Monday, June 13, 2016

NAMED - end of the story


So, one week full-load flight with new recursor is finished.

Some results:
 - no software related problems except once we've experienced some kind of attack when DNS traffic tripled, according to maintenance team report that was attack to the authoritative servers.

Since they reside on the same hardware with recursors that caused significant system degradation, supposedly, because of named was killing both CPU's.
Unfortunately no real debugging and analyzing is possible now.
 - CPU load reaches 25-30% in peak time, and powerdns as able to use both CPU cores without proccess blocking

Some setup details:s one cache, but with all logic put to two scripts - nxdomain and preresolve. Some auth functions related to different answers to different internal networks are put in preresolve scipt.
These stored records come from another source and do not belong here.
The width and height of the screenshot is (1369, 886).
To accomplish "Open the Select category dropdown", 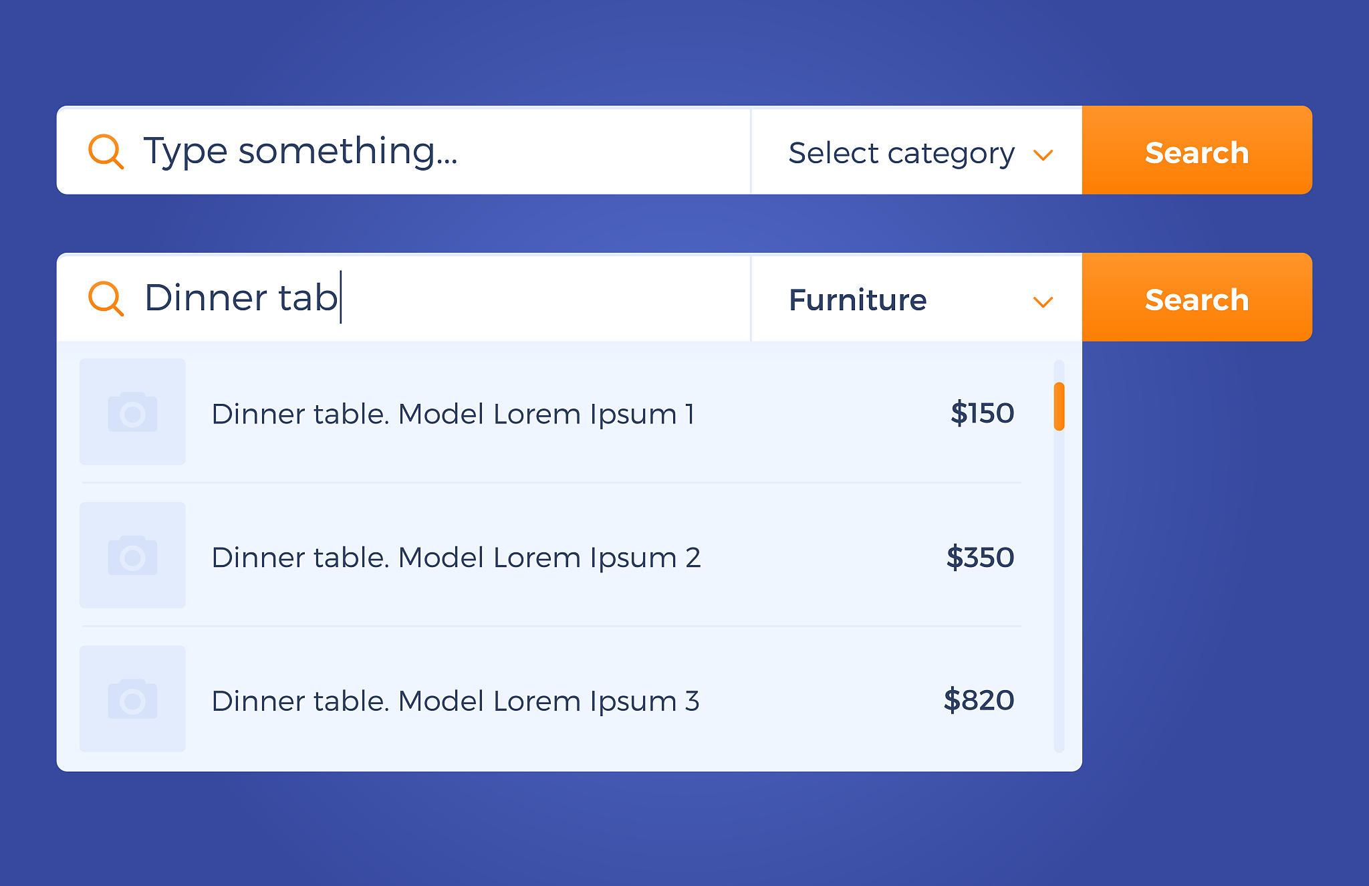I will point(916,152).
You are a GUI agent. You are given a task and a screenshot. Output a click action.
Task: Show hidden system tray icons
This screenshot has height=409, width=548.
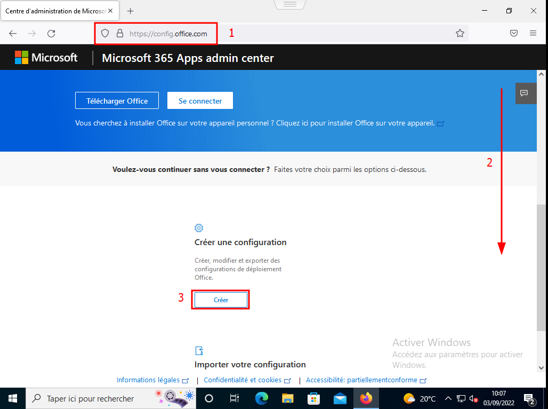pos(448,398)
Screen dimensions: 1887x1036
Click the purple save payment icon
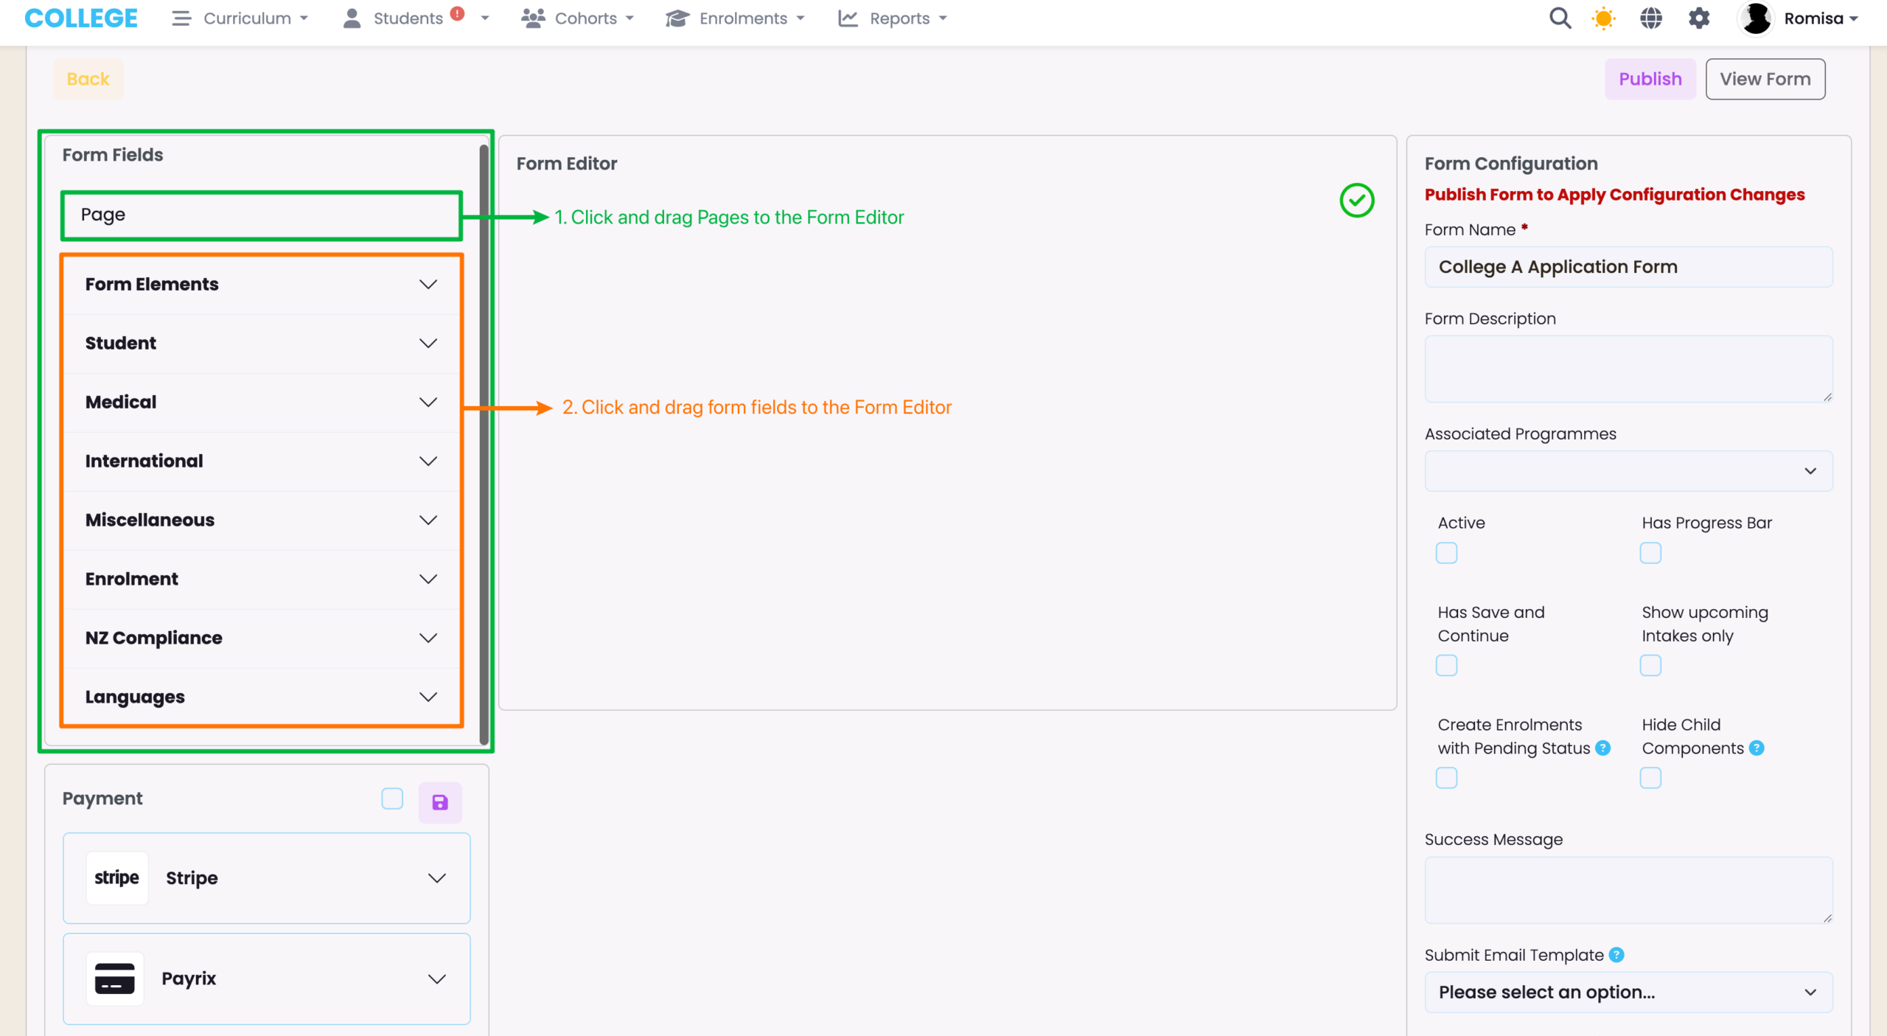(440, 802)
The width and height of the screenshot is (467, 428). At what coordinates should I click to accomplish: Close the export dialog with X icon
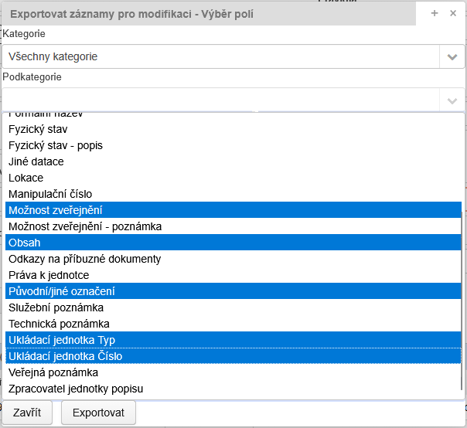tap(453, 13)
Local domains and RFC 1918 (grey) networks are forwarded to auth directly as root servers have no idea about their delegation (actually, they are site-specific zones), some black-listed zones are also processed in the preresolve. Scripts are in  c-perl-like LUA language, pretty simple and easy to underastnd language. According to tests even complicated lookups in LUA are much more fast end effective then doing real lookups (blacklisted zone).

Problems: they alwayas are. The only problem that most recent version of the pdns-recursor doesn't do round-robin DNS balancing correctly causing overloading of some servers. Previous version worked fine, and we left it in the production for now.

The other thing, pdn-recursor also trims UDP and we cannot answer 40-50 server pools with it, BUT because of preresolve section we don't need it anymore as the problematic pool with ~50 servers is divided to 6 networks and in LUA we can answer only those servers which are supposed to serve that network segment, in comparison, BIND allowed only to do site-specific sorting of the pools, returning some servers first in the pool, but anyway all the pool was in the answer.


Overall: pdns-recursor is really nice upgrade, very low memory requerements, simple and efficient. Highly recomended for high recursor loads (5-20Kps of DNS traffic)